1.4 O trabalho interdisciplinar

Não se pretende realizar análises externas sobre o tema, mas abordar a forma como a equipe de profissionais entende e vivencia a interdisciplinaridade, grande diferencial no trabalho desenvolvido pelo Instituto Atende.

Martins de Sá (2002, p.8) em suas reflexões aponta que:

[...] a dimensão da contradição e da totalidade, tão necessária ao processo educativo, se esvazia no momento em que a fragmentação do saber vai, por conseqüência, permitindo uma aproximação estruturalista da realidade, numa análise unilateral. A somatória de referências ao contexto social não é automaticamente representativa deste contexto e não se estabelece, por si só, relações entre os conteúdos. A repercussão destas distorções torna-se evidente no ensino, na pesquisa, na extensão e, por contorna-seguinte, na ação profissional.

Tozzi (2004, p.23) salienta que “pensar no trabalho realizado por uma equipe interdisciplinar pressupõe o conhecimento da totalidade do ser humano, enquanto celeiro de vivências fisiológicas, sociais, emocionais, culturais e políticas”.

E registra que o reconhecimento de “aspectos “inter” é fundamental para a absorção dos trâmites do saber. O ato de reconhecer nas outras pessoas aspectos novos e enxergar por um outro prisma é fator essencial para um trabalho de equipe”.

A disposição para a troca de informações, a abertura para a reestruturação do pensamento tem valor primordial. Vontade de aprender, conhecer, estar aberto para as relações de poder e interpessoal que permeiam o trabalho grupal são marcas de posturas de crescimento.

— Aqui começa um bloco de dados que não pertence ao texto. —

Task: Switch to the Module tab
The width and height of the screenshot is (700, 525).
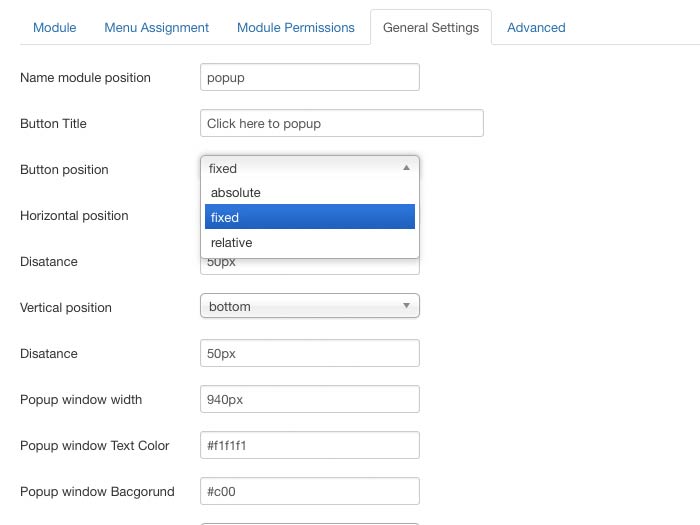Action: (x=55, y=27)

A busca de uma atitude interdisciplinar quer na esfera da pesquisa, da prática social ou do ensino, deve ser precedida de uma reavaliação do “papel da Ciência e do Saber em suas relações de poder”. Não se trata de criar uma superciência, mas de buscar a concorrência solidária das várias disciplinas na construção da totalidade humana (MARTINS DE SÁ, 2002, p.9).